::: EXTRACT

The latter market, though -- hydrogen vehicles -- remains unproven and expensive.  And with federal funding drying up for hydrogen research and pouring into the electric vehicle industry, Toyota and Honda are placed in a tough position.  What makes it tougher is all the major U.S. automakers have plans to debut electric vehicles by 2012, as does Japanese competitor Nissan.  Even the Germans are looking to get in on the action, with Mercedes and Volvo both sporting electric concepts and cooking up commercial plans.

Now it appears that Honda may become the second to last of the major international automakers to jump on the electric vehicle bandwagon.  Honda debuted a fastidious and tidy little EV at the Tokyo Auto Show a mere week ago.  The vehicle features swappable seat fabrics, a solar roof, and an embedded "communications system".

However, Honda has dropped an even more tantalizing hint that it might be reaching for the plug -- and jumping into the EV market.  CEO Takanobu Ito told Reuters that his company is considering a major policy shift, moving away from hydrogen and instead moving to launch a mass-produced electric vehicle in Europe, Japan, U.S.

::::::
::: DATASET EXTRACT

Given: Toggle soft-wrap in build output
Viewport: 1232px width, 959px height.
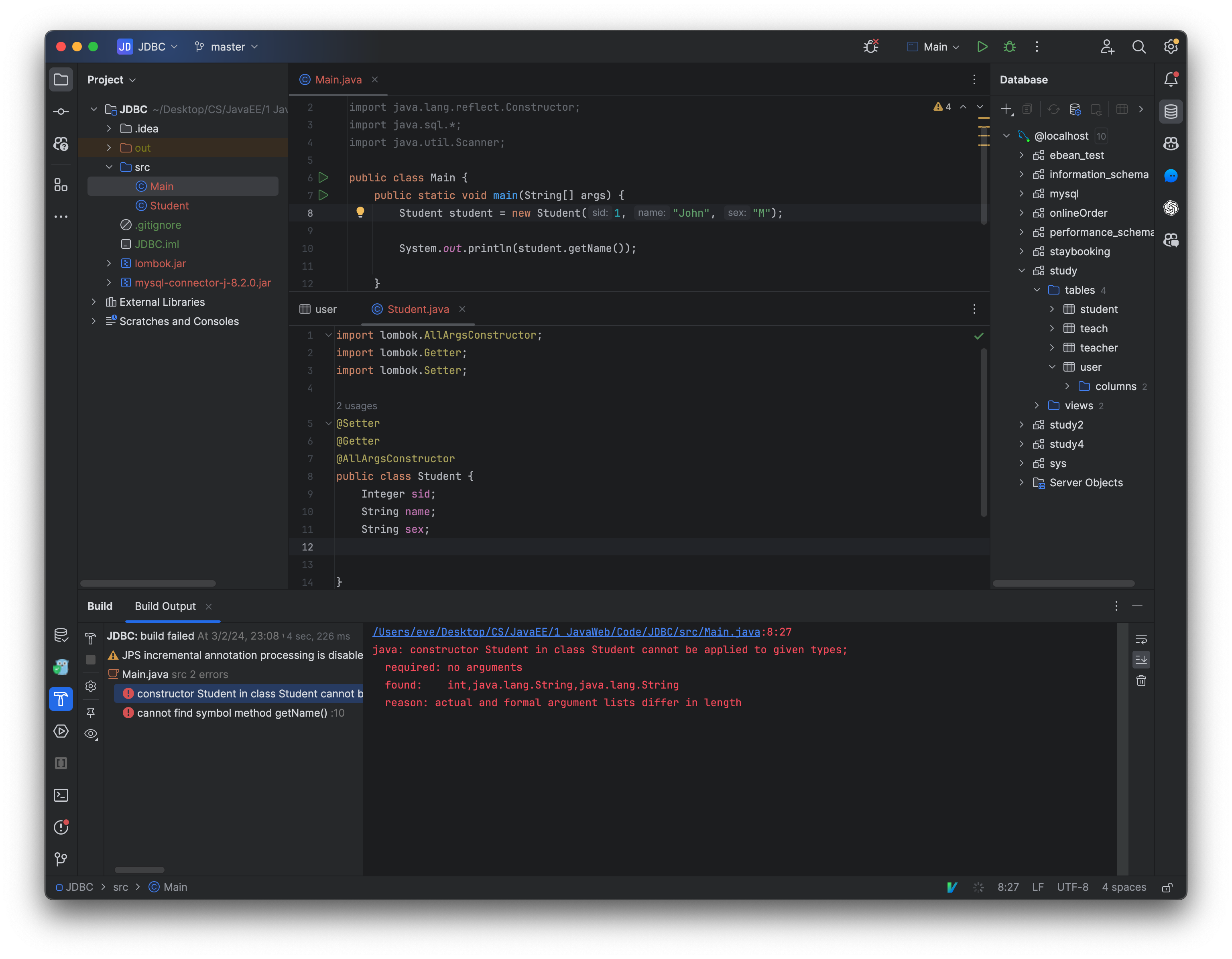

::::::

**EXERCISE REQUIREMENTS**
Carry on the article about Honda's possible turn from hydrogen to electric cars, picking up after its last sentence. The lines are separate material and have nothing to do with the article.

**OUTPUT FOR THIS TASK**
Honda admits that the considered switch is largely due to frustrations concerning the hydrogen infrastructure.  It says that stations are being installed too slowly to deploy to even parts of the U.S. in the short term.  And it fears that without EVs it will be unable to meet California's strict emissions regulations.

The news puts Toyota in a precarious position.  While Toyota is the world's largest automaker, and an incredibly successful firm, if Honda switches, it will literally be defying the entire market and calling them on their electric vehicle bet, hoping it fails.  If it doesn't, Toyota will be left on its own trying to deploy hydrogen to Europe, the U.S., and Japan.  And it will be left hoping that EV sales don't showcase the strong growth that some analysts are predicting.

Meanwhile the news is welcome for American automakers.  While a Honda entry would clutter the emerging auto market, it would be acknowledgment that the Big Three made the right call for once.  It would also leave Honda playing catch up to Ford, GM, and Chrysler all of which have spent the last few years crafting electric vehicle designs.  That's a position the U.S. automakers would undoubtedly love to maintain if they can keep it up.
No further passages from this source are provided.